Because the fact is, most people make promises that they really mean in the moment, but then minutes or hours later–because we can only hold seven pieces of information in our short-term memory–they completely forget having given their word to a friend or someone they work with.
But that other person, the one who was given the promise, doesn’t forget it. Because it’s something they really want or need help with, they store it in their long-term memory. And though you may have completely forgotten having mentioned it, they haven’t. And do you know what occurs after this happens once or twice or three times? You lose one of the most important things a friend or colleague or potential career connection needs: Trust.
And without trust, there can be no real relationship.
You may be reading this thinking that you don’t do this, but I can pretty much guarantee you that unless you have a system in place for keeping track of the promises you make people, you are forgetting some of them and damaging, even in a subtle way, important relationships.
In some cases, the person will remind you, and you may then follow through. But in more cases, the person whose trust you damaged will never even tell you this, because they don’t want to seem petty. After all, you were doing them a favor out of the goodness of your heart.
Conversely, because everyone does this to some degree, by being someone who FOLLOWS THROUGH on what they tell someone, you will stand out in their minds as exceptional, and gain not just trust but something even more rare: Integrity. And from that relationship, all kinds of great things will grow and blossom. You will get so much more back than you ever gave.

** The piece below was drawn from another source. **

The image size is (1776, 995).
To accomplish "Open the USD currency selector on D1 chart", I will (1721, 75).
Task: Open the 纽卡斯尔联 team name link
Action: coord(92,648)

Before we wind this up, there’s a second step to add to being a person of integrity: Don’t make promises you don’t intend to or have time to keep. A lot of people, with the best of intentions, make promises to help others out. They do this often from a sincere need to gain the other person’s respect or approval (or avoid disappointing them). And in the moment, that’s what they get. But when they don’t deliver on that promise, they end up with the opposite outcome.
So start your list now.
In the book The 4 Agreements by Don Miguel Ruiz the first law is to be Impeccable With Your Word. let that reinforce the document.
Finally, sometimes circumstances outside of your control prevent you from fulfilling a promise, so the solution is to let the person you’re talking to know this upfront so they understand the situation and are then doubly excited if you follow through and not disappointed if you can’t (and let them know you tried).